Search the data for the string "computer" and copy each line where it turns up.

(DATA EXCERPTS begins)

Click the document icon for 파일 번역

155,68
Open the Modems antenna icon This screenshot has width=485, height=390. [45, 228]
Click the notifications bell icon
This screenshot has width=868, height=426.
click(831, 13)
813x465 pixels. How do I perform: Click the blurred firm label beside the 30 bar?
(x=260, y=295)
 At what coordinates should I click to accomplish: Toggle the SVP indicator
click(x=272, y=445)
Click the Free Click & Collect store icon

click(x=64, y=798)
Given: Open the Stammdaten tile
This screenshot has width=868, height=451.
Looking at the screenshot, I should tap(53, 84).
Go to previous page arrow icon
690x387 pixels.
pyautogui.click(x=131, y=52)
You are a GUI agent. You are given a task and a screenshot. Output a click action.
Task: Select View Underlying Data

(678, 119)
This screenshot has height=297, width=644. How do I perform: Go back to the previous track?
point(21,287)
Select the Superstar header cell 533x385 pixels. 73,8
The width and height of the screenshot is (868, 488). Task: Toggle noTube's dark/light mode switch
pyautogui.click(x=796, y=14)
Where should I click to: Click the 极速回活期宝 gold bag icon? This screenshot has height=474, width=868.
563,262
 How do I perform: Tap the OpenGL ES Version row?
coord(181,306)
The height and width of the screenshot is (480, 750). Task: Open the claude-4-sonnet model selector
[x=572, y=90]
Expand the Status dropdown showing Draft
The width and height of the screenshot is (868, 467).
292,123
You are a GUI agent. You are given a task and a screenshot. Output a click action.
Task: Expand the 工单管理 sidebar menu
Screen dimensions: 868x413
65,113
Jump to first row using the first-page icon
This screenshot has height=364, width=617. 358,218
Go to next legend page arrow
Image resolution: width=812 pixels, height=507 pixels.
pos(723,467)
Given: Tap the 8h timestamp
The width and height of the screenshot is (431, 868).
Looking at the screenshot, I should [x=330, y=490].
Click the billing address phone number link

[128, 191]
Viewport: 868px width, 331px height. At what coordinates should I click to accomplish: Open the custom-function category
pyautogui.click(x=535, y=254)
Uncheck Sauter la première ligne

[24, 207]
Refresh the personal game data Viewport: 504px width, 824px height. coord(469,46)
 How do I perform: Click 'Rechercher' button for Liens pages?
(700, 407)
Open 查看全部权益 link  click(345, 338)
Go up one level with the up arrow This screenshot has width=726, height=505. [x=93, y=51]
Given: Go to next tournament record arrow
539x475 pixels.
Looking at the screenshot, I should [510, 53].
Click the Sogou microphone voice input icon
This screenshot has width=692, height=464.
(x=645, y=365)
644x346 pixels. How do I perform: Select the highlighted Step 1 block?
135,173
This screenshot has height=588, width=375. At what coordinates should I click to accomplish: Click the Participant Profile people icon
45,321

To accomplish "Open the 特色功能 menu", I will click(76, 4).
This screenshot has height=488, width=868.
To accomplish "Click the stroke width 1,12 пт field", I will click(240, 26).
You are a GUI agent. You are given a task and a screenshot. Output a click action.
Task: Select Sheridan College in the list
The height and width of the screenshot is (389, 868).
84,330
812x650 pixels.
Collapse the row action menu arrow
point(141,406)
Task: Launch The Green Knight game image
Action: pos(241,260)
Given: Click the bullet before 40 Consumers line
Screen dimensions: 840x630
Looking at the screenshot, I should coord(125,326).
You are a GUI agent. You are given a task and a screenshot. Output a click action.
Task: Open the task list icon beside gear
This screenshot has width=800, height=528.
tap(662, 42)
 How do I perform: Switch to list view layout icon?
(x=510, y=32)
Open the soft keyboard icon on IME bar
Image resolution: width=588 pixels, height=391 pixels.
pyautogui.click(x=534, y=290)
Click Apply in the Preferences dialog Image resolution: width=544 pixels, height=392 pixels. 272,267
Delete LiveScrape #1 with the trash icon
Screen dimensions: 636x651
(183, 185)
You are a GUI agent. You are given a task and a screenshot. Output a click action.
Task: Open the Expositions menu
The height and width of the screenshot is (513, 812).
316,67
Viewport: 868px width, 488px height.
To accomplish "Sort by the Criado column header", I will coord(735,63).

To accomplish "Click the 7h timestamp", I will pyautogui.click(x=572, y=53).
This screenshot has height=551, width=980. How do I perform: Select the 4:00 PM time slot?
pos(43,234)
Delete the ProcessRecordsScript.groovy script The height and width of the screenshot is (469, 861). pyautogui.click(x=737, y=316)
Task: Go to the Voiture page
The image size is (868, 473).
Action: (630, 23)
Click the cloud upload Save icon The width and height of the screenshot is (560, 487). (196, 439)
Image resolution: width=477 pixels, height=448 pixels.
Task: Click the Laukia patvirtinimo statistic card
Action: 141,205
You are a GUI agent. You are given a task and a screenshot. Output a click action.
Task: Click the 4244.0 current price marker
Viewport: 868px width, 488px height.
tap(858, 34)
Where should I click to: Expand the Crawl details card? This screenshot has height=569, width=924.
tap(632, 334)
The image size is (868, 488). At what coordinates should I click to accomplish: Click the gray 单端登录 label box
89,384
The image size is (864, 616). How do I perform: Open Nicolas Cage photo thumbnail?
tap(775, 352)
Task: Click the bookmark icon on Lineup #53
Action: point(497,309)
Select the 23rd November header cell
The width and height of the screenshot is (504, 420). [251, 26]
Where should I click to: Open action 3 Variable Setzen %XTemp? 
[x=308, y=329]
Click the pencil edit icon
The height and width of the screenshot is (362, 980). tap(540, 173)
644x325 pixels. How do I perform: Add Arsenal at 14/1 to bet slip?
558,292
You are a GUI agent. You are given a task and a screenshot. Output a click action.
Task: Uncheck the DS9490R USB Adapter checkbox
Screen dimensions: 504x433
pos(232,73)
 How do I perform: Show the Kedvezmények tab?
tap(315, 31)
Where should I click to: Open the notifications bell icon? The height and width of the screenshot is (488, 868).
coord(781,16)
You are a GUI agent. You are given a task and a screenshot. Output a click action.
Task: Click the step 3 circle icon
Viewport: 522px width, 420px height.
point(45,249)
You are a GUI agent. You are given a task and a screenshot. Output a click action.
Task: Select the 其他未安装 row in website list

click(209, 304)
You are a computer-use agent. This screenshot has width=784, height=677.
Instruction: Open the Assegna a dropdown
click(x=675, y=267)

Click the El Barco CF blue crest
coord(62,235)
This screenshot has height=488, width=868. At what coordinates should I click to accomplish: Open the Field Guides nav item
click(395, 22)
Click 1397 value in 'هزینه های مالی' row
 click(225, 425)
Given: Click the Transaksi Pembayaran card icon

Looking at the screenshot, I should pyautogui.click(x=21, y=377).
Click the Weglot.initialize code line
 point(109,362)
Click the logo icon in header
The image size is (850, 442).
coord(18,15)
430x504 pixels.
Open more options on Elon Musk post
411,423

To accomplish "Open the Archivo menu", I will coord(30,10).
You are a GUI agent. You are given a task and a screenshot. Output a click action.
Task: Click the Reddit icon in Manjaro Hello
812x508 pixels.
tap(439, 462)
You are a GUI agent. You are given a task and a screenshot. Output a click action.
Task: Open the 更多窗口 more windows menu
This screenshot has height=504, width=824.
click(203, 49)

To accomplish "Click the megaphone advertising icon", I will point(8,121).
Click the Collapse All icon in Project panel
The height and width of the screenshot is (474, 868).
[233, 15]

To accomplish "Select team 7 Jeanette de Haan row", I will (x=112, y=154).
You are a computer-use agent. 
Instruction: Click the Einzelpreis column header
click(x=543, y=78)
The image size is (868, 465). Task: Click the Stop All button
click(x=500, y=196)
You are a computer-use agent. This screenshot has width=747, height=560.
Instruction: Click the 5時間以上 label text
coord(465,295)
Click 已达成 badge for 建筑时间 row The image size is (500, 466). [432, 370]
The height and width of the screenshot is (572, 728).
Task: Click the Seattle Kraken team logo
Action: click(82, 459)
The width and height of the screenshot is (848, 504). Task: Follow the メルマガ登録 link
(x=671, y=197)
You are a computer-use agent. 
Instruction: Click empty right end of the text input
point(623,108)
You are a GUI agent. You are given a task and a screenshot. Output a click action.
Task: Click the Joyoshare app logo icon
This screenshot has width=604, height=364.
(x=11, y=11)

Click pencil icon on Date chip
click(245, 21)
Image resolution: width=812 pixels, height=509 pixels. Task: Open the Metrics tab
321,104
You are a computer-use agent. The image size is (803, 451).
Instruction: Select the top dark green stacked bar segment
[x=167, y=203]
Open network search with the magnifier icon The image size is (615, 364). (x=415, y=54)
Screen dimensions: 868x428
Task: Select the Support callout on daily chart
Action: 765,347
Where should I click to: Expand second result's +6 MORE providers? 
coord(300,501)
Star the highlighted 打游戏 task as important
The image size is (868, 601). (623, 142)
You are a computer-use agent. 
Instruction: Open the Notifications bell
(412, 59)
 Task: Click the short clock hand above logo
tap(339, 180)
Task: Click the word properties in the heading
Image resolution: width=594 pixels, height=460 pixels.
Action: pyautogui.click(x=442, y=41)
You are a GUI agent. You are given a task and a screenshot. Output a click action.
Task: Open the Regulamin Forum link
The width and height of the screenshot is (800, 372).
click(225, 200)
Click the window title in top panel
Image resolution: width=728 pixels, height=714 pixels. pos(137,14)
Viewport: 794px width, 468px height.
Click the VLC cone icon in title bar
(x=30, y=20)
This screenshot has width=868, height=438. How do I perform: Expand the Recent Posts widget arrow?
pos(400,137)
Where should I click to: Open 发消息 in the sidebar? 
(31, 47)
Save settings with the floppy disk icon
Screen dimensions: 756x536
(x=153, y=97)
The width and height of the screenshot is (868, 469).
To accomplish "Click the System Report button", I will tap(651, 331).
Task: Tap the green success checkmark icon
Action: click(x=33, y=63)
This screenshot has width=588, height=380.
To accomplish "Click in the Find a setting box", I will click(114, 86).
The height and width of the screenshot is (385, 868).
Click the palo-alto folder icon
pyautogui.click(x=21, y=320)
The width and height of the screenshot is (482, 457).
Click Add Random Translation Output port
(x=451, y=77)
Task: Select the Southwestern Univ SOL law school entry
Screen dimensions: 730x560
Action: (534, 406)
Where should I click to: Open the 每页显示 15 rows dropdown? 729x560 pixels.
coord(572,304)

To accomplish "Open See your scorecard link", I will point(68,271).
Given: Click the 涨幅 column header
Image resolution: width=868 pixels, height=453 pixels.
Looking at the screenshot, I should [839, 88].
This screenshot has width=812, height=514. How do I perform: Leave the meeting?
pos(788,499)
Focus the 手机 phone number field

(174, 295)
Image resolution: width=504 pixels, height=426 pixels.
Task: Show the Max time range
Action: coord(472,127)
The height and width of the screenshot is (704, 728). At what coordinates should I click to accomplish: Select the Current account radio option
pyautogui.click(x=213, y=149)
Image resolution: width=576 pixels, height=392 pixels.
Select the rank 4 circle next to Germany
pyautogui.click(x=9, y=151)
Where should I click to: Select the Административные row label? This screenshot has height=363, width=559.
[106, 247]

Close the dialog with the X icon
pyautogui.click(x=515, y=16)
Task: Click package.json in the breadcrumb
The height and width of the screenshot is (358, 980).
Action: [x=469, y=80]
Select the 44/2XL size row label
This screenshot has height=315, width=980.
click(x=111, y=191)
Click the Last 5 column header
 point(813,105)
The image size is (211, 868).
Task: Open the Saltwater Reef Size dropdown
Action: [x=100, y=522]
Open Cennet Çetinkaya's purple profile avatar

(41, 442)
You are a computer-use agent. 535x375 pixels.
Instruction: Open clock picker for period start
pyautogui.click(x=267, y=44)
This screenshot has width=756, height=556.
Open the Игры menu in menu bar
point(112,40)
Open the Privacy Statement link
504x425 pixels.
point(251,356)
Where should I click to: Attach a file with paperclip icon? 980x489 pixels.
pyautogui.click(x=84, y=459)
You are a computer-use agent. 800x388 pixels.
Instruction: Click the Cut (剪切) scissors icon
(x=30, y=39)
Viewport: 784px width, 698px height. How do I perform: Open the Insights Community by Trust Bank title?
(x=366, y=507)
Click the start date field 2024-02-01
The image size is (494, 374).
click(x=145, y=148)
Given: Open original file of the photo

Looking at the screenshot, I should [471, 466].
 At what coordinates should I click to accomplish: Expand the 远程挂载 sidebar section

(DATA EXCERPTS ends)

* _RESPONSE BELOW_
You are a computer-use agent. This screenshot has width=784, height=677.
You are a computer-use agent. 
You are a computer-use agent. This screenshot has width=747, height=560.
You are a computer-use agent. 
You are a computer-use agent. The image size is (803, 451).
You are a computer-use agent. 
You are a computer-use agent. 535x375 pixels.
You are a computer-use agent. 800x388 pixels.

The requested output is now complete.